Vereinfachte Verfahren gefordert

Außerdem stellte Haase, gleichzeitig Kämmerer der Stadt Falkensee, eine konkrete Forderung: „Für den sozialen Wohnungsbau sollte ein vereinfachtes Bauverfahren zugelassen werden.“ Dies wäre für die Unternehmen günstiger, da die Bindung an eine Vielzahl momentan einzuhaltender Bauvorschriften entfiele.

Während sich die Gesprächsrunde an belegten Brötchen erfreute, berichteten Mitglieder der Stadtverordnetenversammlung (Fraktion Die Linke) von ihren Erfahrungen. So sei sich Gerhard Thürling sicher, dass die Entwicklung und Umsetzung von Bauvorhaben schlicht zu lange dauert. Er forderte außerdem den Abbau bürokratischer Hürden bei der Inanspruchnahme von Fördermitteln. Elke Märtins führte den Mangel an sozialen und bezahlbaren Wohnungen auf die Privatisierung des Wohnungsbaus zurück. Es könne nicht sein, „dass in sozialen Bereichen Geld verdient werden soll“.
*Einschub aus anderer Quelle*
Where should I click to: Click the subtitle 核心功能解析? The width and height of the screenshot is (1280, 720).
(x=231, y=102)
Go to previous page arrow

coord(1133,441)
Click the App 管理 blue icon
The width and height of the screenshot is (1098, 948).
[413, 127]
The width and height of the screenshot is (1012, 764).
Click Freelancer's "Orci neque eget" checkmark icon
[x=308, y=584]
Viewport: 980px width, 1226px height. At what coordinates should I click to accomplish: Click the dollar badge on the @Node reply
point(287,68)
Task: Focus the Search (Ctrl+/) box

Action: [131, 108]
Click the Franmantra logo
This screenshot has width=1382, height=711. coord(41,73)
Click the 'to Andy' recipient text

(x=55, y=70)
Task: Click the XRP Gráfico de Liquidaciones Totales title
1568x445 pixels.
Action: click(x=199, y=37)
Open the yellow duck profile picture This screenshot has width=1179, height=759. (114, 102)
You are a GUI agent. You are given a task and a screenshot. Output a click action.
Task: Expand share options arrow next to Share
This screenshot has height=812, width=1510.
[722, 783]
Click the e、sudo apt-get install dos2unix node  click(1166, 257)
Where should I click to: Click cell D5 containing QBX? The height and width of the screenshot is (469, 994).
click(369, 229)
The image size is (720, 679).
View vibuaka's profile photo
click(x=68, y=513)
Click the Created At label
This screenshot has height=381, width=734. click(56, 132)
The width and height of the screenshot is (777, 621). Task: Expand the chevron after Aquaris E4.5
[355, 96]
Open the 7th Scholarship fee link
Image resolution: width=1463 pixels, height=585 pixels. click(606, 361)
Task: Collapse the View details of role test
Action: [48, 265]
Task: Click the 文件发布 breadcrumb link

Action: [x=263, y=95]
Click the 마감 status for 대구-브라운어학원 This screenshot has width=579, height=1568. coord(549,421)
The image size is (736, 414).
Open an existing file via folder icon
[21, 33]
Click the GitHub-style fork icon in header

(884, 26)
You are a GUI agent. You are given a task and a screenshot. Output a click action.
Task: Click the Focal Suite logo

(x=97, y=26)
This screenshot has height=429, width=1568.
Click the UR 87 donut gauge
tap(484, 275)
Kritik an anderen Parteien

Auch die unmittelbaren politischen Konkurrenten wurden kritisiert. So meinte Frank Barz, lange Zeit Aufsichtsratsmitglied der Gegefa GmbH, die anderen Parteien in der Stadtverordnetenversammlung würden sich zu sehr auf private Wohnungsbauer verlassen: „Der soziale Wohnungsbau wird dabei vernachlässigt.“

Angeregter Meinungsaustausch

Anschließende Nachfragen und Einschätzungen der Zuhörer sorgten für einen angeregten Meinungsaustausch. Diesen ließ die Runde bei Kaffee und Kuchen gemütlich ausklingen. Abschließend bedankte sich Harald Petzold bei den Teilnehmern für die breite Resonanz sowie die kritischen Denkanstöße und freute sich über die rege Beteiligung.

Alle Anwesenden sowie sonstige Interessierte lud er zum nächsten Roten Frühstück für den 6. April ein.